The 1980s rap group Whodini put it in laymen’s terms,“With friends like these, who needs enemies?” I find myself pondering this question at the moment. Every 10 years, after the census count, the state legislature undergoes the redistricting process. Each party draws maps (with their own competitive advantage); the party in power is usually the clear winner in the saga, as they have the votes necessary to draw maps in their continued favor. It then becomes the job of the minority party to find candidates, run, and win in districts that numerically favor the opposing party.
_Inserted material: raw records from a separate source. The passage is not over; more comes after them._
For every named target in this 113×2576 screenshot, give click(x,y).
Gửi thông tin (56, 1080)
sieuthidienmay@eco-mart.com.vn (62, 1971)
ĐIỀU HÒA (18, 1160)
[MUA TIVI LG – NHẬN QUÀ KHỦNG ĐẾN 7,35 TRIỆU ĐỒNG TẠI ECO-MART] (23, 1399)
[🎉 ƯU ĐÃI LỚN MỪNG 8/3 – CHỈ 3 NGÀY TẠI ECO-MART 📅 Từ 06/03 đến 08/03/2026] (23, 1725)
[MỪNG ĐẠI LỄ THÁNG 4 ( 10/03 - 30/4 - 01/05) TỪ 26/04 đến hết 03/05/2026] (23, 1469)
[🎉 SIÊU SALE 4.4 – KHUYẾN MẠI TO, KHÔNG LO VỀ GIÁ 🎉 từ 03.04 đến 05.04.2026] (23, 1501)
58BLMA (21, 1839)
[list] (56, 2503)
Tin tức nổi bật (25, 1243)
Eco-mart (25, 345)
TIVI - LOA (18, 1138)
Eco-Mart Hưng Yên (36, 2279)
In recent years there have been calls by legislatures to remove politicians from the redistricting process altogether, by allowing a non-partisan group of citizens the ability to draw equitable maps, which would not give either party a statistical advantage. In the state of Wisconsin, this would require a change in state statute—a feat that is highly unlikely given the current makeup of the legislature. To circumvent this process, Gov. Tony Evers used his executive authority to create the People’s Map Commission, which was tasked with creating maps that would be fair to all members and give equal opportunity to each side to win. However, the process and results of the PMC maps leave a lot to be desired. Absent within the process was a clear understanding of what was needed for majority minority districts—most of which are situated in the city of Milwaukee (due to population and hyper-segregation)—to remain viable. Instead, the PMC maps focus on “opportunity districts”—meaning seats that could be easily won by a Democratic member, but not necessarily an African American or Hispanic Democrat.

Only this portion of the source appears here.